One important trend identified is "the growth of 'state capitalism.'" Instead of following the "dominant Western liberal model of development, which seeks to constrain the government's role in economic policy ... the state capitalist paradigm allocates a wide role for government intervention to promote national economic development."

We have already seen this model at work in the US as our economic institutions have been taken over by the government in the wake of their crashing under the unregulated weight of greed and avarice.

The kicker is that for the most part, countries that practice state capitalism tend to be of a totalitarian nature. That, too, we have seen here as the administration of George W. Bush has moved the US closer to a totalitarian state.

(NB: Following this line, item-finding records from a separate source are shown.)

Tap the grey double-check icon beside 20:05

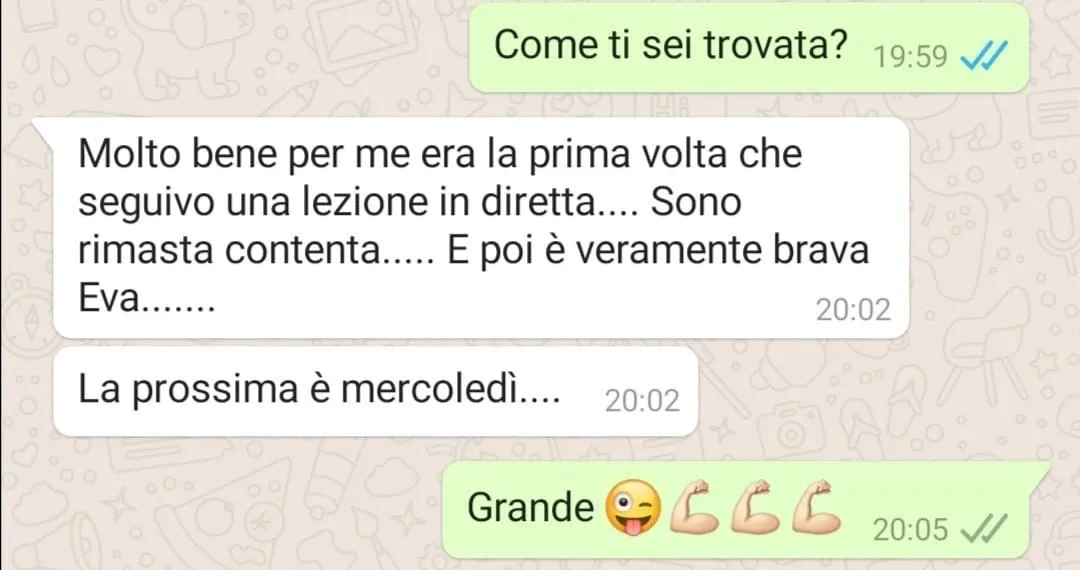click(984, 528)
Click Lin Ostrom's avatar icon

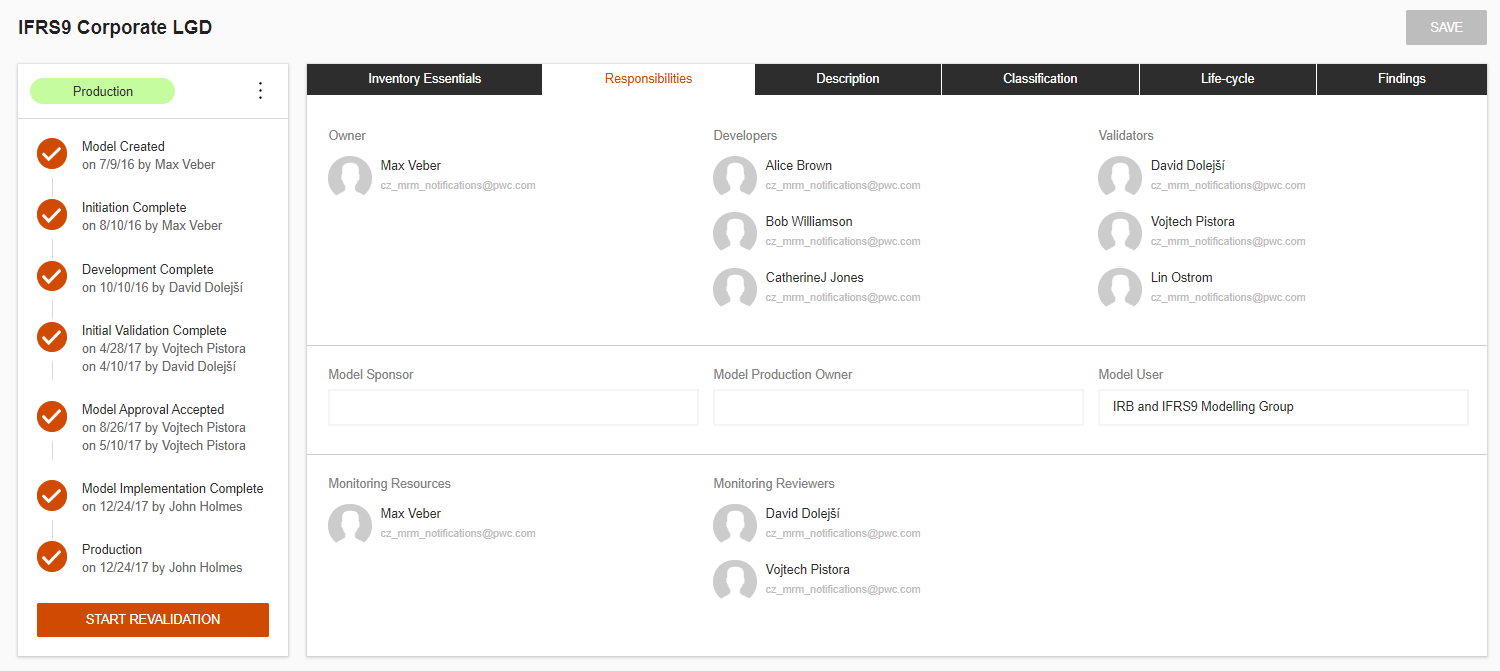[1120, 288]
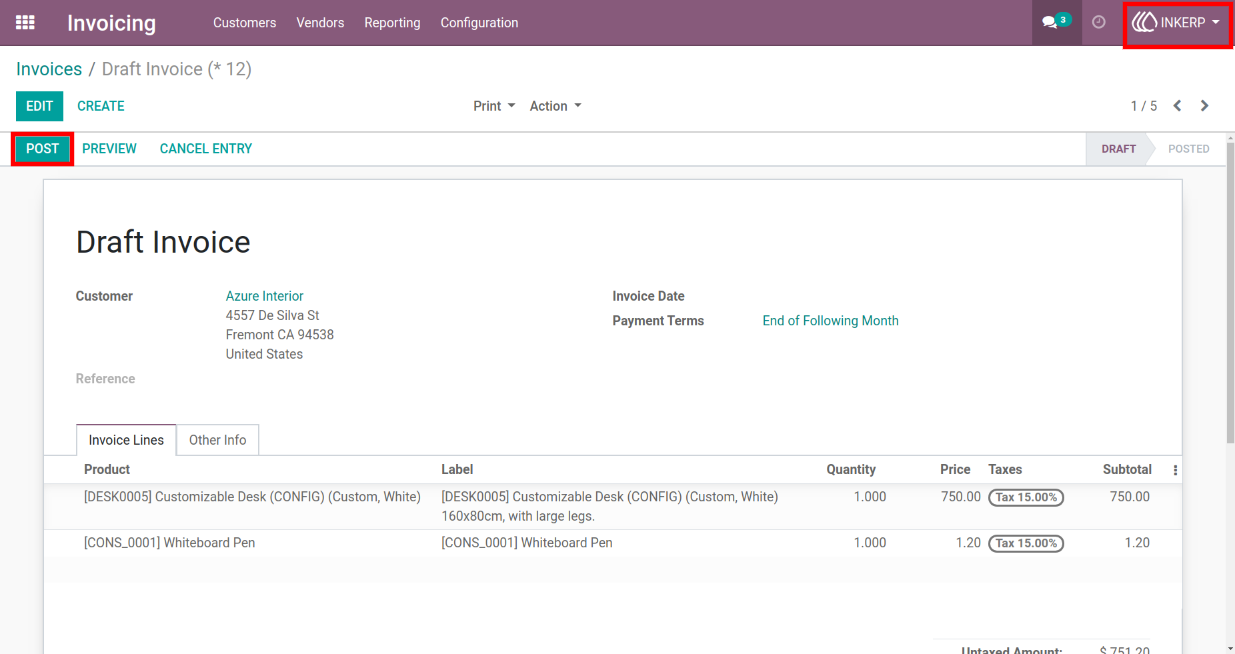Open End of Following Month payment terms
The width and height of the screenshot is (1235, 654).
pos(830,321)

Secondly, this NIC report expects that relative to the US, "China, India, and perhaps Russia or other countries" will gain strength due to "ongoing globalization, the diffusion of military technologies, 'an historic shift of relative wealth and economic power from West to East,' and other factors."


Ironically, says Weitz, the NIC report suggests that, as the globe undergoes a variety of power transitions, other countries might continue to look to the US for leadership "to balance threatening great powers, curb terrorism and WMD proliferation, and lead efforts to manage global problems like climate change."

The reason for this is that a "diffusion of power among individual national governments" is expected and nongovernmental organizations will not be able to carry the load. This will lead to a "global governance deficit," which will be addressed by multiple entities:

"Current trends suggest that global governance in 2025 will be a patchwork of overlapping, often ad hoc and fragmented efforts, which shifting coalitions of member nations, international organizations, social movements, NGOs [nongovernmental organizations], philanthropic foundations, and companies."


All of the above portray an "unstructured multilateral world ... bound to be more complex and probably more problematic."

It is possible that "three 'quasi-blocs'" will emerge "in Europe, East Asia, and North America, which would provide the basis for regionally-centered financial and trade arrangements that might extend into the security realm.

But the NIC is worried, "particularly about possible resource conflicts among states, a nuclear arms race in the Middle East, and the heightened prospects of adverse 'discontinuities, shocks, and surprises.'"

We should all be worried, for in fact we see those things happening now: the war in Iraq was a "resource conflict": the Bushites wanted Iraq's oil, or at the least wanted to ensure it didn't fall into the "wrong" hands. A Middle East nuclear arms race is incipient. And much of what we've experienced in the past eight years comes under the umbrella of "adverse 'discontinuities, shocks, and surprises.'"


The report ends with the hope that good leaders will be able to mitigate the worst scenarios. That hope grows as Bush and his cronies move out to pasture taking their stupendous incompetence and ideological idiocy with them.

The NIC says "Bad outcomes are not inevitable." And as Mr. Weitz says, that "should reassure the Obama team, many of whose expected members have both offered similar assessments of global trends as the NIC and suggested ways to manage them."